Ces inventaires ont été réalisés pour la grande majorité des cent soixante unités destinées à la casse. Une société normande, au Havre, vient d’achever le traitement — étalé sur douze mois — d’une cinquantaine de barges, pilotines, grues, citernes flottantes et chalands de débarquement. L’an dernier, une autre entreprise a réalisé sur place, à Toulon, la déconstruction de trois grands bâtiments en trop mauvais état pour être déplacés : un pétrolier-ravitailleur lancé en 1948, et deux bâtiments de débarquement de chars. Un groupe franco-belge a remporté le marché du démantèlement d’une demi-douzaine d’escorteurs d’escadre et avisos, qui quitteront cette année leurs cimetières du Var et du Finistère, pour finir à Gand.
Fin des cimetières ?
Plusieurs gros contrats doivent être conclus cette année : le traitement de l’ex-porte-hélicoptères Jeanne d’Arc, et de l’ancien croiseur Colbert (19 000 tonnes à eux deux) ; la déconstruction des ex-transports de chalands de débarquement (TCD) Ouragan et Orage, ainsi que de l’ancien bâtiment-atelier polyvalent Jules Verne et l’ex-bâtiment de transport et de soutien Bougainville, stationnés à Toulon (25 000 tonnes au total). Suivront une quinzaine de patrouilleurs actuellement en attente, et plusieurs coques utilisées comme brise-lames (mais qu’il faut remplacer tous les cinq à sept ans).
Pour en finir avec le « syndrome Clemenceau », il a été décidé de respecter à la lettre les conventions en vigueur, et – par surcroît de précaution – de réserver le traitement des navires à des chantiers de l’Union européenne, malgré les prix élevés, et le manque de capacités en ce qui concerne les plus grosses unités.
À compter de 2014, selon la marine, la déconstruction des navires devrait suivre la cadence des retraits du service actif des bâtiments, en limitant autant que possible la durée de stockage en attente de déconstruction.
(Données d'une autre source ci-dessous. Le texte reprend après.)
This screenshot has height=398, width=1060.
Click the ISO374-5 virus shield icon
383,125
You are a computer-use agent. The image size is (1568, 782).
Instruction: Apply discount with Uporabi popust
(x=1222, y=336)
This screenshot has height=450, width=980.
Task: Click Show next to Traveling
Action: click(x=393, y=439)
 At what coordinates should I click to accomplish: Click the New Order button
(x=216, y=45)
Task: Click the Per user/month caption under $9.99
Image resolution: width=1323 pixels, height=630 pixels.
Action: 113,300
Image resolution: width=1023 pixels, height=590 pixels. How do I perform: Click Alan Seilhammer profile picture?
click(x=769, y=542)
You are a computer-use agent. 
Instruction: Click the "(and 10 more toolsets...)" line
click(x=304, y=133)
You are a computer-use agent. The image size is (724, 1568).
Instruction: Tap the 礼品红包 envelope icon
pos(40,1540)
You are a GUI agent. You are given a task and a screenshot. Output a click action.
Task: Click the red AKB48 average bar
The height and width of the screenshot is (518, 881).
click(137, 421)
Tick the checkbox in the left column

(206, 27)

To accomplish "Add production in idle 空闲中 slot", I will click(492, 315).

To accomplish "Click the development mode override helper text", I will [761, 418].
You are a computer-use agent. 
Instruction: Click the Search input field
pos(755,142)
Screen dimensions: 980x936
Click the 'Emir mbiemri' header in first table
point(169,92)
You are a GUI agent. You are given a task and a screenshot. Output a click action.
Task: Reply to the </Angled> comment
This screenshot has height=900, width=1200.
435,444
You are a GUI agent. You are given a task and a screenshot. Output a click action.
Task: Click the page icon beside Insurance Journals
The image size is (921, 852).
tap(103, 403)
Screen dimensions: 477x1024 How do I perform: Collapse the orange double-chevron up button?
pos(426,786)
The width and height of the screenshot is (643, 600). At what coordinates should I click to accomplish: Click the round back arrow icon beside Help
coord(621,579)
C’en sera fini des cimetières marins, ou de cette « flotte fantôme » qui menaçait d’envahir les ports. A l’avenir, les opérations sur les bâtiments en fin de vie devraient être moins longues et moins coûteuses : depuis le début des années 2000, et en vertu de la loi, aucun navire ne contient plus un seul gramme d’amiante !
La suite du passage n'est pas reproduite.